States react to, push back against new federal rules on ‘skinny’ health insurance policies
|Tuesday, January 22, 2019 at 03:56 PM
In October, the Trump Administration adopted new rules for short-term (or “skinny”) health insurance plans. Since then, some states have weighed in by adopting new rules of their own, while also reminding insurers that they must still comply with state-level regulations.
“Skinny plans” are not new; they have typically been used by customers as short-term, or stopgap, coverage — for example, if they’re between jobs.

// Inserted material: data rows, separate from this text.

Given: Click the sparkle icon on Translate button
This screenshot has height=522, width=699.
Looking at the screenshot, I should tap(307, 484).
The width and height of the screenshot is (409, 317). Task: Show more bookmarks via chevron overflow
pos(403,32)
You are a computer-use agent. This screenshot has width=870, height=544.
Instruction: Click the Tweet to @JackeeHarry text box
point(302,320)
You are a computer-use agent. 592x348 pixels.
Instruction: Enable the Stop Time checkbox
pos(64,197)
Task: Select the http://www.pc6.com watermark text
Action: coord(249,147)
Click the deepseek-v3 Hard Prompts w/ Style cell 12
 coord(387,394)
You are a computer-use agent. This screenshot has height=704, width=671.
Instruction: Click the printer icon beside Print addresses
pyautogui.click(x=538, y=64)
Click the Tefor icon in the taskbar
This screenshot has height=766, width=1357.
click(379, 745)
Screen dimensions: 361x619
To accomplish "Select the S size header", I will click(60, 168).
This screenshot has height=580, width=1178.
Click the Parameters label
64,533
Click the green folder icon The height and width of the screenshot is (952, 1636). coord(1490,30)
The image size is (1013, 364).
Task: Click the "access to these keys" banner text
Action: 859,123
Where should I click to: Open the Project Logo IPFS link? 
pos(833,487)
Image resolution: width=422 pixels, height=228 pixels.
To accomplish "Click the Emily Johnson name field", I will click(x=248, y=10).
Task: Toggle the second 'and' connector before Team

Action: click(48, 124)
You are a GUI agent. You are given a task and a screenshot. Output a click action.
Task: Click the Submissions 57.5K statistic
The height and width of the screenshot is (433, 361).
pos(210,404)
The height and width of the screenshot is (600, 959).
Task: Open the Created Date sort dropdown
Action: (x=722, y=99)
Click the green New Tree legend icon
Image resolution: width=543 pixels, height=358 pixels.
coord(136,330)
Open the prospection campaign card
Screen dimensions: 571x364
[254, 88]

But these plans have taken on new significance since passage of the Affordable Care Act and the Trump administration’s new rules, which allow for the terms of these plans to run longer (up to a year, rather than three months) and to be renewed for up to three years.
Proponents tout these plans as a more affordable option for people who can’t afford policies on the ACA health exchanges. Opponents, however, counter that skinny plans are only affordable because they allow insurers to deny individuals with pre-existing conditions or to exclude coverage that standard health policies must have under the federal law.
That’s one reason why Illinois legislators in November overrode then-Gov. Bruce Rauner’s veto of SB 1737. This new law limits short-term policies to a total of six months, says Sen. Laura Fine. Allowing that much time was a compromise, she notes; some lawmakers wanted these plans banned altogether.
Fine says two concerns prompted her vote to override: First, that these policies could pull all healthy people out of the state’s exchange, thus raising everyone’s rates; and second, a lack of disclosure as to what was and wasn’t covered.
“People thought they were purchasing insurance, but then when they needed it, it wasn’t there,” Fine says. “As a state, we need to stay a step ahead to ensure everyone has insurance.”
In the wake of the new rules, other state actions have included issuing bulletins or notices (through insurance departments or commissioners) reminding insurers that the changes at the federal level don’t pre-empt existing state statutes and rules. Here are other examples of how states are trying to protect consumers:
• North Dakota’s Insurance Department requires insurance companies to ask consumers applying for short-term policies if they have comprehensive major medical coverage in force, if they know that short-term insurance is not comprehensive major medical coverage, and why they’re applying for short-term coverage.
• Ohio’s Department of Insurance issued a consumer alert to let residents know about the differences between “skinny” and standard plans; and
• Nebraska notified insurers that their application materials for short-term plans must “clearly define” pre-existing conditions and describe the policy renewal process “in clear and unambiguous terms.”